Honoré de Balzac, un élève lent, doux, puis enfantin
Les Archives départementales du Loiret, en tant que chef-lieu de région, conservent des documents issus du collège oratorien de Vendôme. Et notamment les registres des élèves du collège oratorien de Vendôme entre 1809 et 1833 (avec cependant des lacunes). Honoré de Balzac fréquenta cette école de 1807 à 1813. Nous retrouvons son nom dans les registres des pensionnaires
Ces trois registres révèlent que le futur écrivain est né à Tours de parents « propriétaires ». Il a intégré l’école le 22 juin 1807, alors âgé de 8 ans. La colonne « Observations » nous en dit un peu plus sur la personnalité du jeune Honoré de Balzac. En 1809, sa conduite est considérée comme « Bonne », son caractère « Lent » et ses dispositions « Très heureuses ». En 1810, de conduite toujours « Bonne », il est dorénavant décrit comme un élève « Doux » et ses dispositions sont simplement « Heureuses ». En 1811, de doux, il devient enfantin ! Rien ne laisse présager que cet écolier deviendra plus tard l’un des plus grands écrivains français.

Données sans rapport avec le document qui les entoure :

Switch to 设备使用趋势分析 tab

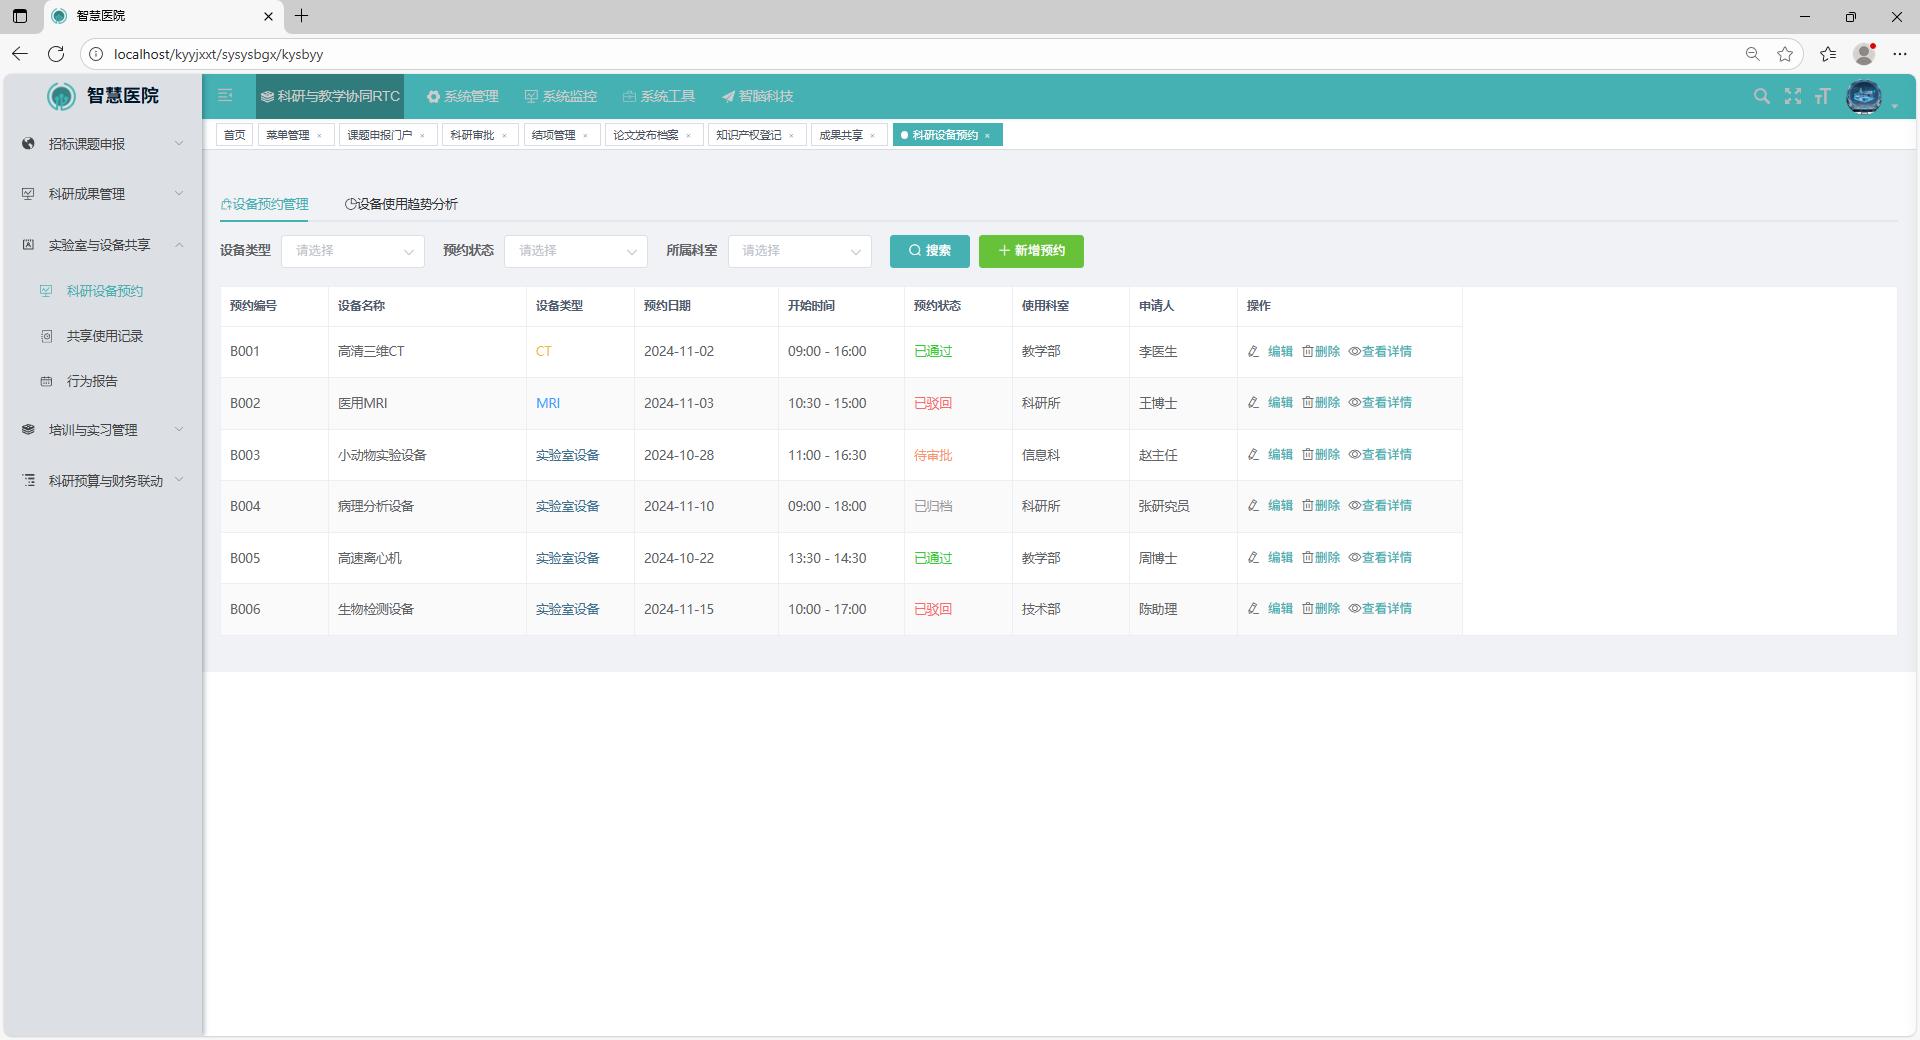401,204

Louis Lambert, Pythagore et Balzac
Dans son ouvrage « Louis Lambert » publié en 1832, Honoré de Balzac raconte donc la destinée d’un jeune garçon au sein du collège oratorien de Vendôme. Différent des autres élèves, il va rapidement se démarquer par son attitude non conventionnelle. À bien des égards, ce récit semble mélanger fiction et réalité. Louis Lambert est un écolier décrit comme doué, mais incompris par ses professeurs. Le lieu de l’intrigue parait être la copie conforme du collège réel. La scolarité du héros est chaotique et seule la lecture lui permet d’échapper aux affres du quotidien, comme Balzac, qui, on le sait, se réfugiait énormément dans la lecture lors de son pensionnat. Louis Lambert est-il un Balzac déguisé ?

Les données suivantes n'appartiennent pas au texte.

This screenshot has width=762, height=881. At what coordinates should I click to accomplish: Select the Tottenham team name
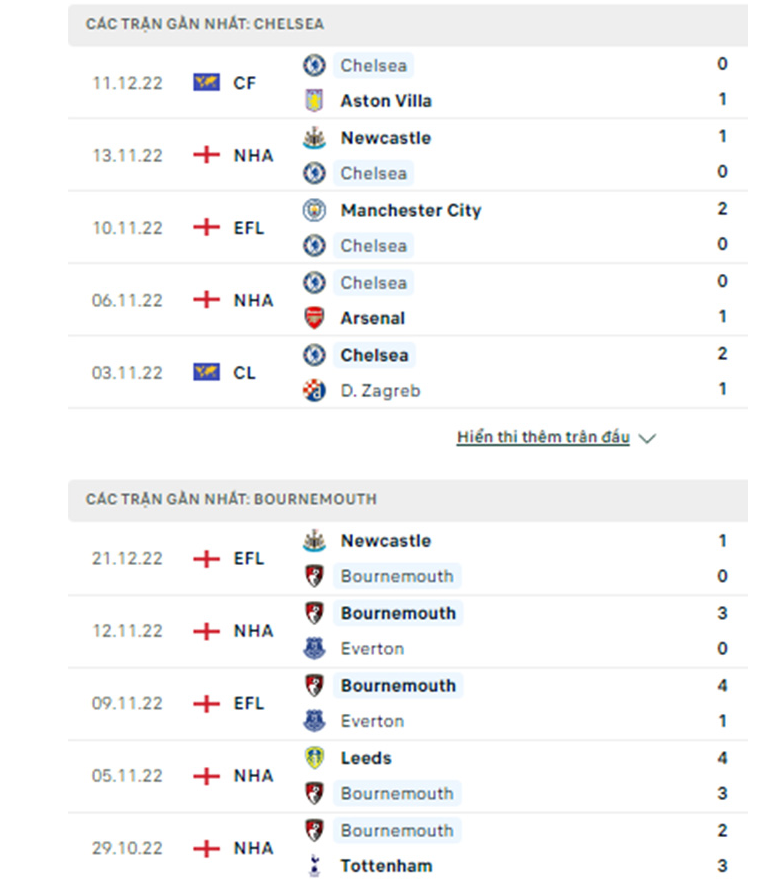387,866
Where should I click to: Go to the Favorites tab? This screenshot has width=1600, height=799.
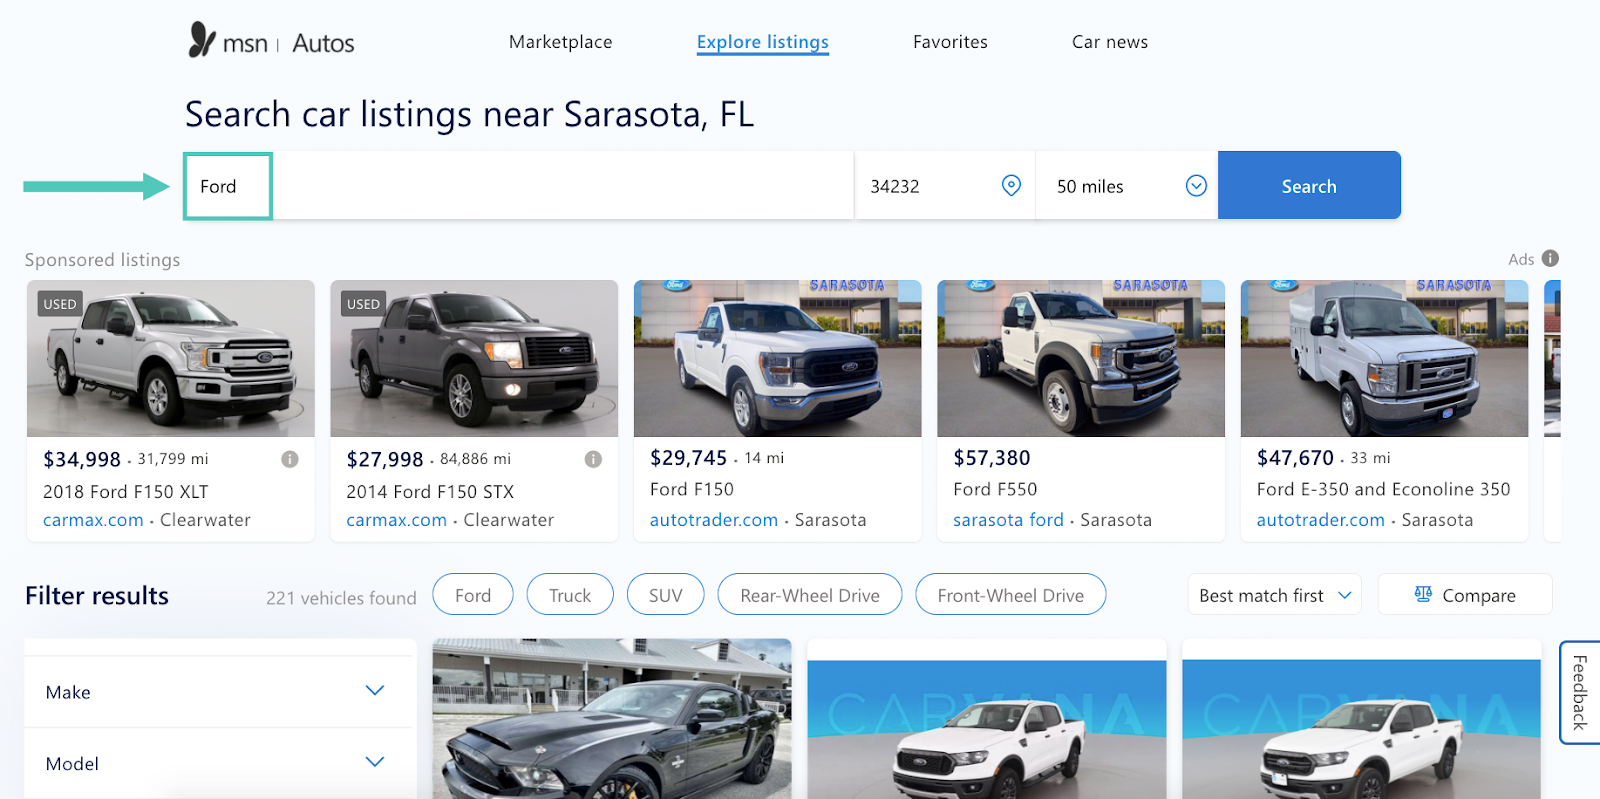pos(950,42)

En 1939, Jacques Soyer, ancien directeur des Archives départementales du Loiret, signale des documents dans le fond de l’Académie impériale d’Orléans ayant trait à un Collège situé à Vendôme. Dix années plus tard, Daniel Vannier, conservateur au musée de Beaugency, en prend connaissance et, dans le cadre du centenaire de la mort du célèbre écrivain, entreprend une étude qui s’intitulera dans les pages de la République du Centre de mai 1949 : « En marge de Louis Lambert, Balzac au collège de Vendôme d’après des documents inédits conservés aux Archives départementales du Loiret ». Vannier s’interroge sur le rapport que peut entretenir Balzac avec son personnage : ses similitudes, ses différences. Il étudie également la vie et la discipline de l’institution ainsi que les relations entre les élèves et le corps professoral. Lire le livre est peut-être un moyen de se faire une idée plus précise des points communs…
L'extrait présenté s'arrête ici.